Integrating LangChain with SageMaker JumpStart to Operationalize LLM Applications
Building LLM-Driven Workflows
Large Language Models (LLMs) continue to take the world by storm. Hosting these models is a challenging task as we’ve explored in my previous articles. The next challenge is operationalizing these hosted LLMs in larger real-world applications.
To solve these two problems we have a pair of respective tools that we will work with today’s article:
- SageMaker JumpStart: SageMaker’s Model Zoo, here you can select from an available list of popular pre-trained models and deploy directly to SageMaker Inference using API calls via the SageMaker Python SDK.
- LangChain: An open source framework that helps users build GenerativeAI applications by enabling tools to simplify Prompt Engineering and Retrieval Augmented Generation (RAG). LangChain will help us create a “Chain” where our prompt is directly connected to our LLM, which in this case is our SageMaker JumpStart Endpoint.
For today’s article we will explore how we can specifically work with both of these tools to build a mock LLM workflow.
NOTE: This article assumes an intermediate understanding of SageMaker Deployment and Real-Time Inference in particular. I would suggest following this article for understanding Deployment/Inference more in depth. We also cover SageMaker JumpStart, but to understand the Foundational Model Deployment further please refer to this blog.
DISCLAIMER: I am a Machine Learning Architect at AWS and my opinions are my own.
SageMaker JumpStart Deployment
For this article we’ll be utilizing SageMaker JumpStart to deploy a Flan-T5 model on a Real-Time SageMaker Endpoint. Why and when to use SageMaker JumpStart for LLM Deployment?
- If you are happy with a base model’s performance, JumpStart makes it easy to deploy these LLMs via simple API calls.
- Certain Foundational Models are also enabled to support fine-tuning to help boost model accuracy and performance.
To get started with SageMaker JumpStart we can first go to the SageMaker Console (UI). Here you should notice a tab for JumpStart and the different Foundation Models that are available.

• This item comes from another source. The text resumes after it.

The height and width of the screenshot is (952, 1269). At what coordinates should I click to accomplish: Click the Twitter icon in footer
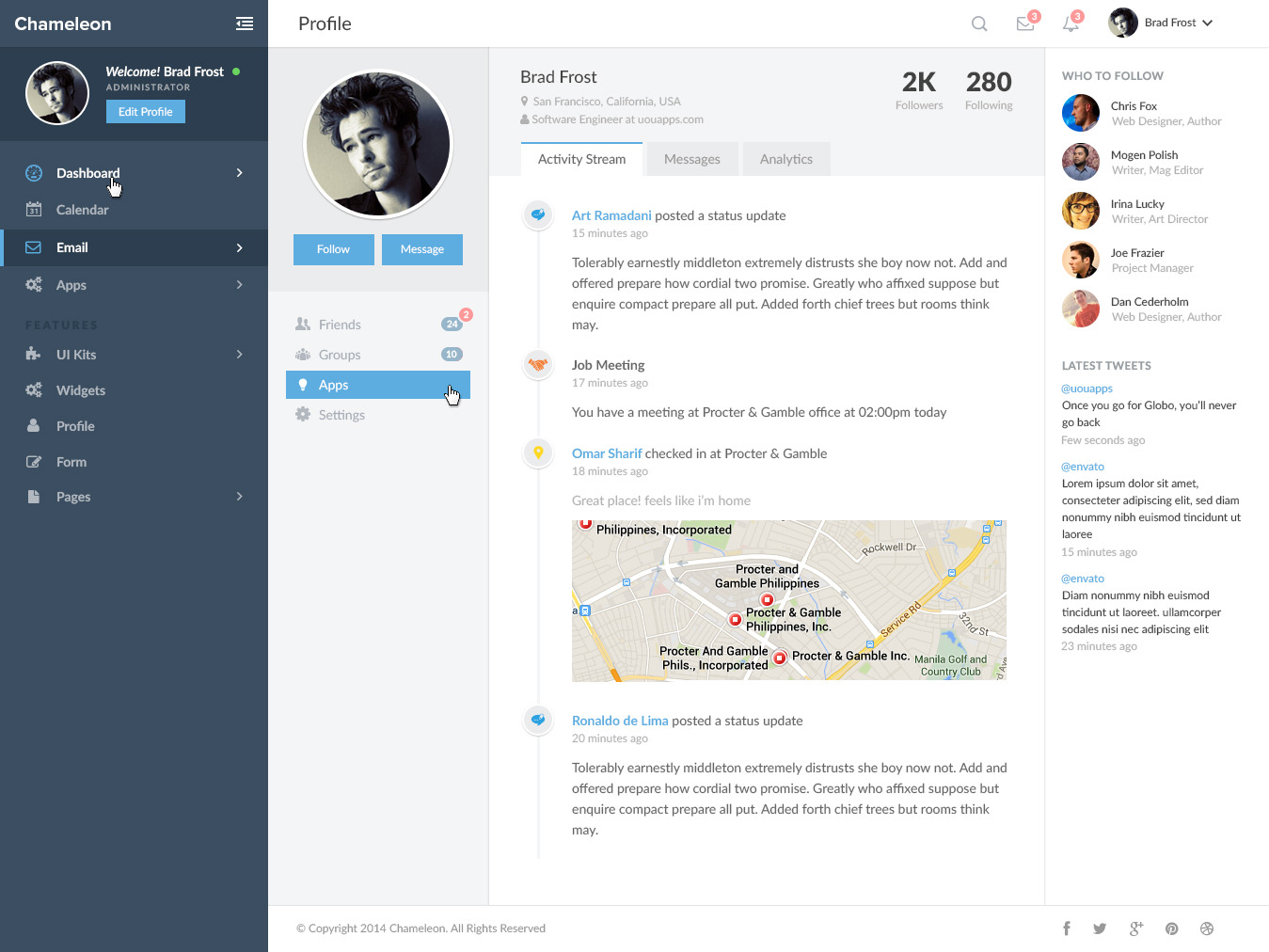click(x=1100, y=928)
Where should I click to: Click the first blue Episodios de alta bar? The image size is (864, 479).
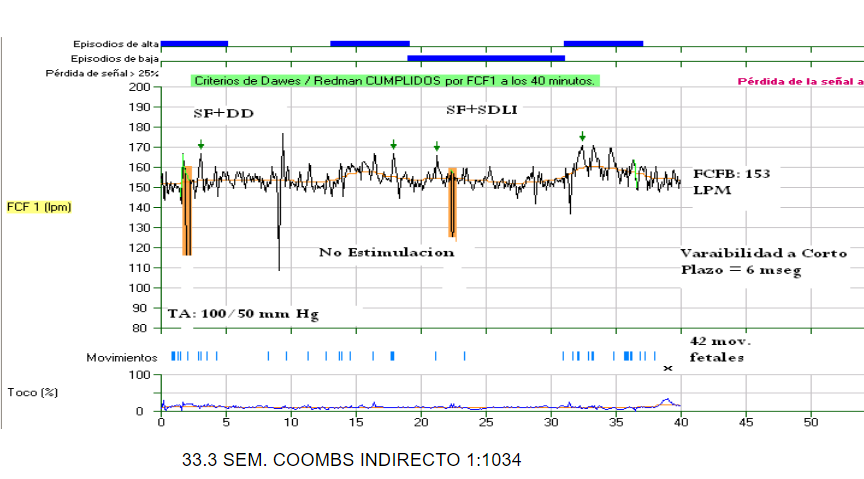[x=194, y=44]
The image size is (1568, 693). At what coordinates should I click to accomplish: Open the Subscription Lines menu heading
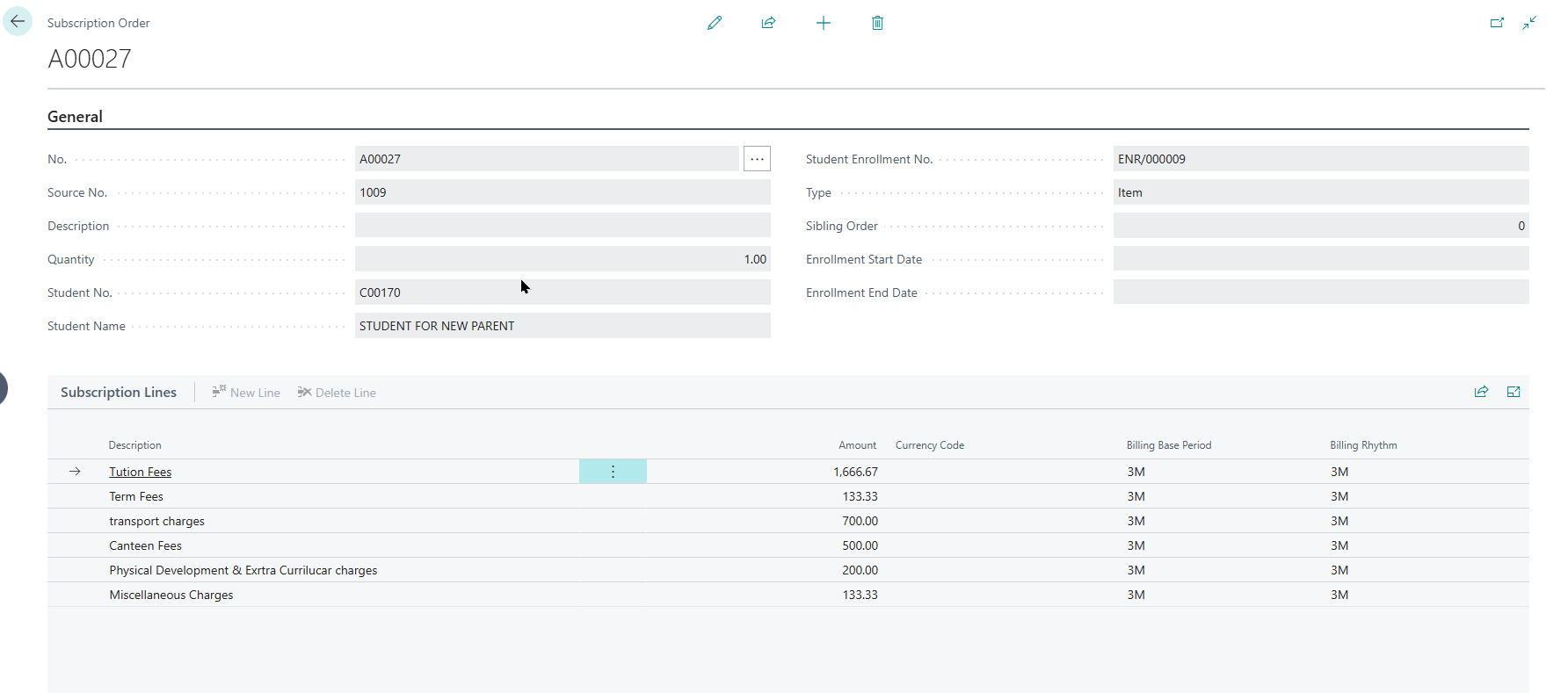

Here we can toggle for any models that we are interested in and observe the model card for more information such as fine-tuning support, a mock playground for inference, and more.

By default a sample notebook is also generated for you that you can use as a boilerplate. For today’s example we keep it simple and grab the ready made notebook from the following Github link.
To interact with SageMaker JumpStart we utilize the SageMaker Python SDK and provide a model_id and model_version so the right metadata for the model is retrieved.
from sagemaker.jumpstart.model import JumpStartModel
model_id, model_version = (
"huggingface-text2text-flan-t5-xl",
"*",
)We can then deploy our JumpStart model as we would with other SageMaker endpoints, the main difference here is that by default an instance type is selected for you based off of the existing knowledge of the foundation model.
Due to the varying sizes and computational requirements of these larger models only specific instances can be used to host these models. To understand further you can also check the model cards to see what other instances are supported for your model if you would like to override the default value.
model = JumpStartModel(model_id=model_id, model_version=model_version) model_predictor = model.deploy()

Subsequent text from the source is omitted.